I'm trying to get a whole bunch of HTML source from a website (which I
do not own, but am merely trying to read):

https://www.blahblah.com/cgi-bin/Num=xxxx

where I have a list of numbers xxxx in a file.


I would love to run lynx and simply redirect the html dump to a file,
but alas, I do not have access to lynx either. So, perhaps I can
write a PHP script to do this?

readfile( "https://www.blahblah.com/cgi-bin/Num=xxxx" ) does not work:

Warning: readfile("https://www.blahblah.com/cgi-bin/Num=xxxx") - No
such file or directory

What am I doing wrong?

Thanks,

Mike Darrett

sid

unread,
May 2, 2003, 9:33:08 PM5/2/03
to

"Mike Darrett" <mike-...@darrettenterprises.com> schrieb im Newsbeitrag
news:d945119c.03050...@posting.google.com...

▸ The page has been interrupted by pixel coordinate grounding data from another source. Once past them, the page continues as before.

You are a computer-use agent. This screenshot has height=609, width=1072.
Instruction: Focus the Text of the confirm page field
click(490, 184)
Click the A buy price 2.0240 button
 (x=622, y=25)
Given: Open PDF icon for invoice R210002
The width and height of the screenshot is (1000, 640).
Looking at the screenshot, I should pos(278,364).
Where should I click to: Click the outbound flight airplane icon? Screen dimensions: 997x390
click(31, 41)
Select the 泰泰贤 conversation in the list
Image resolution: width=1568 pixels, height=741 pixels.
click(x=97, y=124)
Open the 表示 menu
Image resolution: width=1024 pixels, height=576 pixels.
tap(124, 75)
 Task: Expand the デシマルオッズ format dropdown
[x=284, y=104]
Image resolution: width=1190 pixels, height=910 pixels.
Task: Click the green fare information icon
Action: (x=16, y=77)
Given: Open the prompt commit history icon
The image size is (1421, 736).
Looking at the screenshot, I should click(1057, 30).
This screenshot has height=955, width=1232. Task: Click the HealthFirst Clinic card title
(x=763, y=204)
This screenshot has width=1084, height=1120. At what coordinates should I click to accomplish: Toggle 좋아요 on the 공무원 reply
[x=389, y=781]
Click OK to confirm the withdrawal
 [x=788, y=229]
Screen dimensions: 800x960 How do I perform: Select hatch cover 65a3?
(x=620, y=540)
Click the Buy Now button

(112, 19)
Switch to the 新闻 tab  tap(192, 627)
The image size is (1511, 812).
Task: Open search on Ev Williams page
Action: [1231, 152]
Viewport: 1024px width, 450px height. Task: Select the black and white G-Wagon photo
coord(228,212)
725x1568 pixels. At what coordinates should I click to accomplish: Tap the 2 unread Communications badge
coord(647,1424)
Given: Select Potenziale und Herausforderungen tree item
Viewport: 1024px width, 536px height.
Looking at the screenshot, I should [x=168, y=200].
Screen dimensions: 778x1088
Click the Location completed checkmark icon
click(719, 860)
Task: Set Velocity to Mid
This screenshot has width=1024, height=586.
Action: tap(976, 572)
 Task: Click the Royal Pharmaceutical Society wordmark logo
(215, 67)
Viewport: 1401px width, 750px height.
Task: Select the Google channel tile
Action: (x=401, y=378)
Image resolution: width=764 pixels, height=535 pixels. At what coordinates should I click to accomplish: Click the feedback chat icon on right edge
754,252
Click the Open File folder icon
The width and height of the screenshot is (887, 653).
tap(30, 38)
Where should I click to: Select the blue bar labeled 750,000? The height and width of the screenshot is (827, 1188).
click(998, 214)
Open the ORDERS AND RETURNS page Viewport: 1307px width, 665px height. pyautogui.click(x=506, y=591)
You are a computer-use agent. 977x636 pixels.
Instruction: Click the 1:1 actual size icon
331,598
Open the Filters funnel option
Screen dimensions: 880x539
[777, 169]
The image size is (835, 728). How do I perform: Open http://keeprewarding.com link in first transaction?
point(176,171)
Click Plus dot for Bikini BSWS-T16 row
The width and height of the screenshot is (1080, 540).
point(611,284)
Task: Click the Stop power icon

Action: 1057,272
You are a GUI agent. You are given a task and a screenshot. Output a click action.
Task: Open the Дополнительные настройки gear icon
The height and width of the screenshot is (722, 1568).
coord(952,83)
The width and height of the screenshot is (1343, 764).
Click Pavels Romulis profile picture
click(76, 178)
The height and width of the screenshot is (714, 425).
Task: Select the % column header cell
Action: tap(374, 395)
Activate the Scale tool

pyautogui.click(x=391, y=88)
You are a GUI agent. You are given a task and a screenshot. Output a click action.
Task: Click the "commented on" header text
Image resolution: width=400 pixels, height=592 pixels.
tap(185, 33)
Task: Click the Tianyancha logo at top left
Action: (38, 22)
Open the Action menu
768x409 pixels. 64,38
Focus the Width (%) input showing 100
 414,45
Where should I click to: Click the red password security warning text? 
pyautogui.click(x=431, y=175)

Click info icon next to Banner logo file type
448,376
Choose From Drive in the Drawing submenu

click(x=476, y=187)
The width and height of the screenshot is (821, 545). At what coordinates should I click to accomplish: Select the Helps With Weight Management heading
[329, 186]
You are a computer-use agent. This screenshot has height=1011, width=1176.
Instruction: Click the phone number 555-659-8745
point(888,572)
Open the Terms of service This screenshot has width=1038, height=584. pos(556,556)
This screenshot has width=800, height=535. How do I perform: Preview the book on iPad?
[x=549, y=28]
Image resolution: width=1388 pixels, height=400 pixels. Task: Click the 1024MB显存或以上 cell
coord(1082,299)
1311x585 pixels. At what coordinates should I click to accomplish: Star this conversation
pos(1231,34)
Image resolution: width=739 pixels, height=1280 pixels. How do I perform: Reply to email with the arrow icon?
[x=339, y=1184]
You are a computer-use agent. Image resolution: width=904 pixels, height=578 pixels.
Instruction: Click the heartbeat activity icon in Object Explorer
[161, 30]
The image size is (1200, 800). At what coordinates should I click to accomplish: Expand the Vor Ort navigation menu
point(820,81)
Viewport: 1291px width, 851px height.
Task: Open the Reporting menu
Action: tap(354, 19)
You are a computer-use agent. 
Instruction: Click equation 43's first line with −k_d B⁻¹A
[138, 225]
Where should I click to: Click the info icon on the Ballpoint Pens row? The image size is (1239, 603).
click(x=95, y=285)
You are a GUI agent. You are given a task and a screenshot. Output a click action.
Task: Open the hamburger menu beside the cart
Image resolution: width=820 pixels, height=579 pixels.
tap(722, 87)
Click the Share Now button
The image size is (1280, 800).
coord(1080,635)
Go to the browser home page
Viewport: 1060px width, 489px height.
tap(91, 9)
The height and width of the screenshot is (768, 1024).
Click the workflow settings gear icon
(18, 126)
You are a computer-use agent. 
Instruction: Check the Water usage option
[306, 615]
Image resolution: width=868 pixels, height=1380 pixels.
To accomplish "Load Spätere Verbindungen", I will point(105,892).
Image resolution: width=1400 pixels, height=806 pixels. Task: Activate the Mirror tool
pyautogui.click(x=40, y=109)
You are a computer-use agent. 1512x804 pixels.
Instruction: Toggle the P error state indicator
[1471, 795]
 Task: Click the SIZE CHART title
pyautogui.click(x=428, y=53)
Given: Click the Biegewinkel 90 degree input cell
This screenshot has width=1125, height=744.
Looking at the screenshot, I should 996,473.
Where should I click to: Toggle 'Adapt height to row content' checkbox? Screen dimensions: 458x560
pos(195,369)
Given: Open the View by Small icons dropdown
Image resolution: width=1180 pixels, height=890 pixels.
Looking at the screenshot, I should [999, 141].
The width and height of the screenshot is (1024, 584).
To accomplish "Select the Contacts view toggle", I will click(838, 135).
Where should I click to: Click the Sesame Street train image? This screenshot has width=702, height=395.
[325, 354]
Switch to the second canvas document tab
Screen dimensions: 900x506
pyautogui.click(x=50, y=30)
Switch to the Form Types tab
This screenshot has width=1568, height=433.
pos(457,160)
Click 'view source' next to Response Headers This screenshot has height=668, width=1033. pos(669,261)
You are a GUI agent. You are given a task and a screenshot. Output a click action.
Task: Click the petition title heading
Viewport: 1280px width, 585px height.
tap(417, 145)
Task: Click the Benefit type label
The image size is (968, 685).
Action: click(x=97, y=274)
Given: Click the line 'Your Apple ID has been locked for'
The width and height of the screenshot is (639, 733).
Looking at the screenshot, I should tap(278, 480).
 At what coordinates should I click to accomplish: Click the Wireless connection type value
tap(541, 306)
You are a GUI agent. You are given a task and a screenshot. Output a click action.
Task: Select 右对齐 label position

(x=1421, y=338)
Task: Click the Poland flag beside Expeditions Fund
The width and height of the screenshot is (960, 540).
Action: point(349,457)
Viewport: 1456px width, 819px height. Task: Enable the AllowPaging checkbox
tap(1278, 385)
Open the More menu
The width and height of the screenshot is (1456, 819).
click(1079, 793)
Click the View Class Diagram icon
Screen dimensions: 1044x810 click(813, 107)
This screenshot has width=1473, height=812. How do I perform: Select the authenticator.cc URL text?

hey mike - maybe this will give you a clue:

http://www.php.net/manual/en/function.file.php

all you do is stick the html source in an array - each element holds a
line - then you just run through the array and print it.


Nikolai Chuvakhin

unread,
May 2, 2003, 10:41:07 PM5/2/03
to
mike-...@darrettenterprises.com (Mike Darrett) wrote
in message news:<d945119c.03050...@posting.google.com>...

>
> I would love to run lynx and simply redirect the html dump to a file,
> but alas, I do not have access to lynx either.

How about wget?

> readfile( "https://www.blahblah.com/cgi-bin/Num=xxxx" ) does not work:
>
> Warning: readfile("https://www.blahblah.com/cgi-bin/Num=xxxx") - No
> such file or directory
>
> What am I doing wrong?

Can you open those URLs in your browser? Is authorization of any kind
required there? (The reason I am asking about authorization is that
you have a secure URL...) If no authorization is needed, try using
sockets:

$local = fopen ('xxxx.htm', 'w');
$host = 'www.blahblah.com';
$path = '/cgi-bin/Num=xxxx';
$remote = fsockopen($host, '443'); // Note that we should use port 443
// for secure HTTP connection.
if ($remote) {
fputs($remote, "GET ".$path." HTTP/1.0\r\nHost: ".$host."\r\n\r\n");
while(!feof($remote)) {
fputs($local, fgets($remote, 10240));
}
} else {
echo 'Oops... Can't read it anyway... ';
}
fclose ($remote);
fclose ($local);

Cheers,
NC

Randell D.

unread,
May 3, 2003, 12:06:24 AM5/3/03
to

"Mike Darrett" <mike-...@darrettenterprises.com> wrote in message
news:d945119c.03050...@posting.google.com...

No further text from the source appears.